━━━━━ Text excerpt
I’m so sorry for the late response. I’ve been sitting on your email for months and have started to respond multiple times but I always got stuck.

Stuck because I’m not qualified to help.

Stuck because I don’t know how to help.

Stuck because I get it.

I 100 percent understand every word you wrote and felt the same. exact. way. for many years.

Every time you stated you “don’t have the willpower” I cringed. I had the same thoughts and said the same thing.

I know there are 2 sides to this coin. Many folks believe that weight loss comes down to exactly that, willpower. Others think there are other variables in play that have nothing to do with willpower. (The link above is from a weekly series I used to run called The Question of the Week — There’s quite a few insightful comments. Click here to check it out)

I fall somewhere in the middle because I don’t believe weight loss (or gain for that matter) is a one-size-fit-all problem. Plus, we all approach it all from completely different angles and have different priorities — health, aesthetics, fitness, happiness.

In my experience it did take willpower to make positive changes in my life. Honestly, sometimes it didn’t feel like much work. There were (and are) days, weeks, even months when making the healthier choices felt effortless, easy even. Other times, however, I feel almost possessed, like I’m on autopilot in a bad way. My logical brain wouldn’t want to eat something or order “that” but I’d do it anyway. Then I’d feel like an observer of my own behavior. I could see it happening but felt like I couldn’t stop.

All I can offer is assurance you are not alone and a few pieces of advice from someone who broke herself out of the cycle.

You can’t hate yourself thin. I know some people don’t get the “self-acceptance” thing, but once I figured out I had to live now and not after I lost weight, things really started to change. This concept is what I tried so hard to capture in this post.
━━━━━━━━━━
Exercise instructions:
Continue the reply above about willpower and weight loss, picking up after its final sentence.
━━━━━ Extracted material
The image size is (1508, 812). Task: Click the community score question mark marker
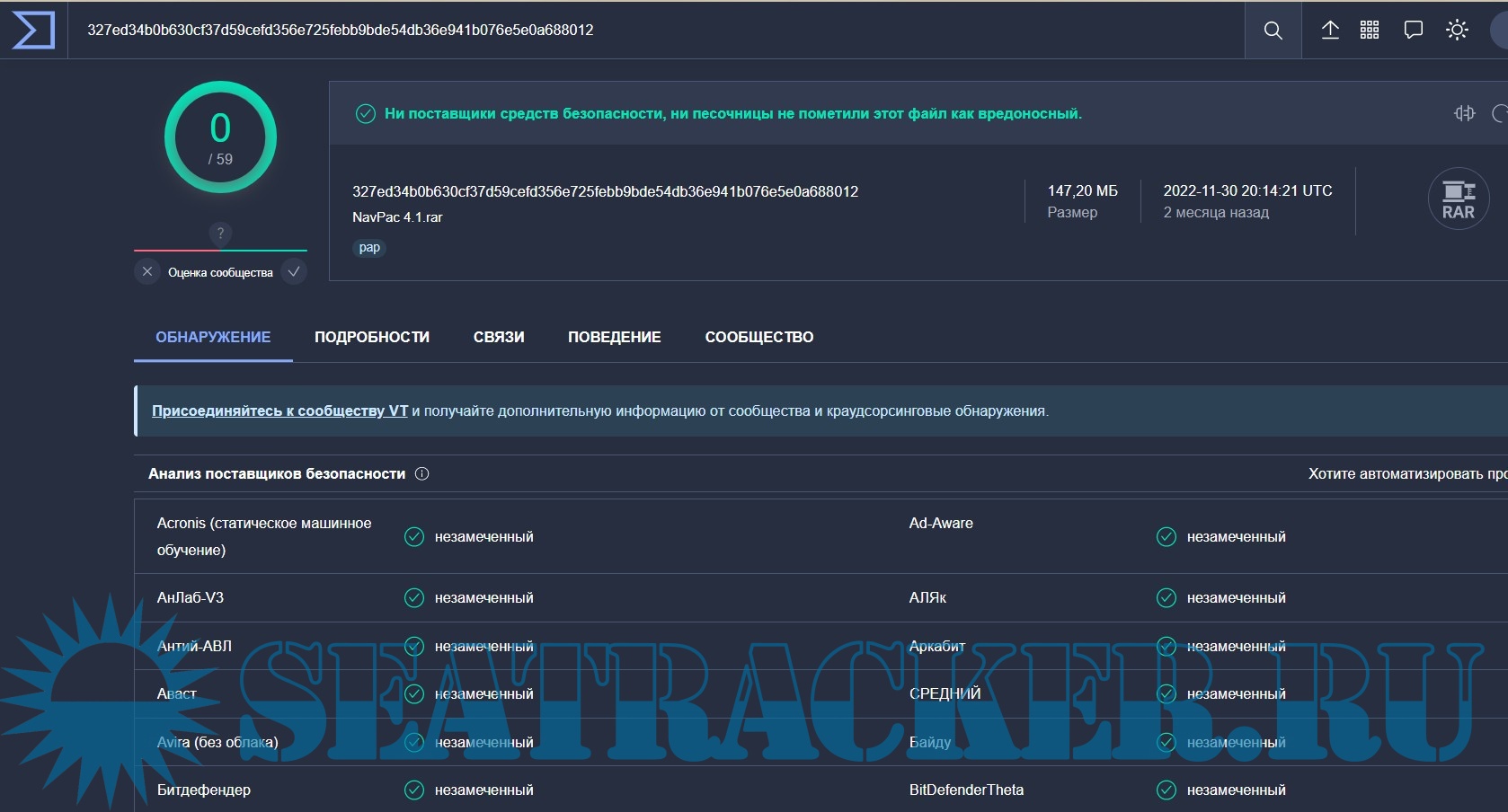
━━━━━━━━━━
━━━━━ Extracted material
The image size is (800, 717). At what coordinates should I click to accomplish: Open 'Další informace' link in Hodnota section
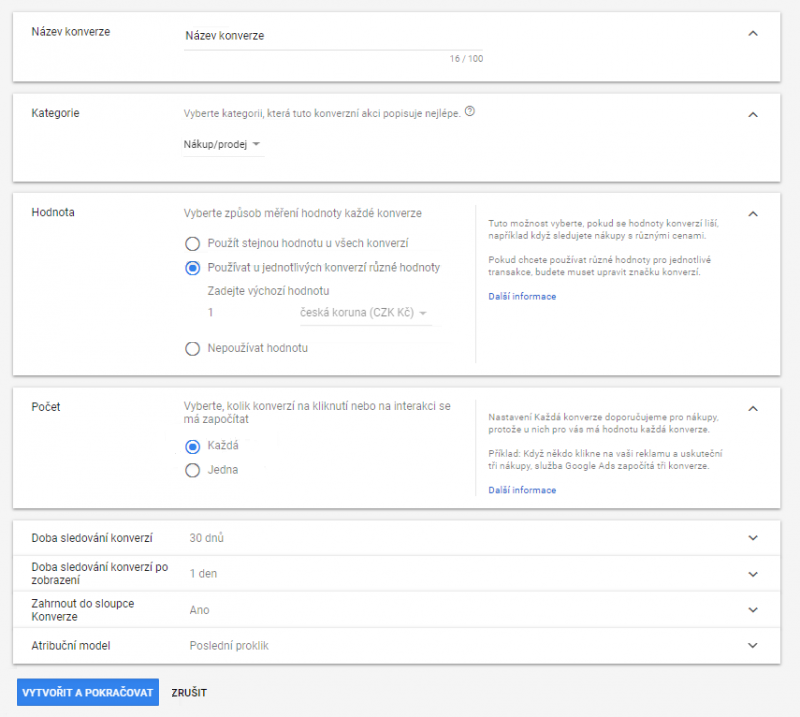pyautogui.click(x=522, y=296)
━━━━━━━━━━
━━━━━ Extracted material
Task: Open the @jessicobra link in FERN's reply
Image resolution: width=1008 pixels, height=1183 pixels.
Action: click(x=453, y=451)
━━━━━━━━━━
Result:
Get to the bottom of your core hurt eating.  I found an article that was a game changer for me and blogged about it in this post — it’s called My Core Hurt Eating – A MUST Read for those that Overeat. Eye opening.

Do what you can when you can! I can see the eye rolls now but this isn’t just a pitch for our book! I swear! One of the things that really helped me get over the feelings of failure and shame was acknowledging and celebrating every little positive change I made. I set tiny goals and then patted myself on the back for reaching them. And when I say tiny I mean something as simple as eating breakfast or keeping my food journal for a day.

Think about it. If you constantly tell yourself you are a failure and you should be ashamed and feel guilty then you are continually dragging yourself down deeper and deeper. On the flip side, if you constantly celebrate small achievements and focus on positive changes then you start to pick yourself up. You start to build confidence. You start to feel motivated.

Jennifer, I wish I could help more. I really do. I’m glad you wrote and I hope my experience helps you in some way.

And keep saying this stuff out loud! The more we talk about these feelings and expose them, the easier they are to understand and manage.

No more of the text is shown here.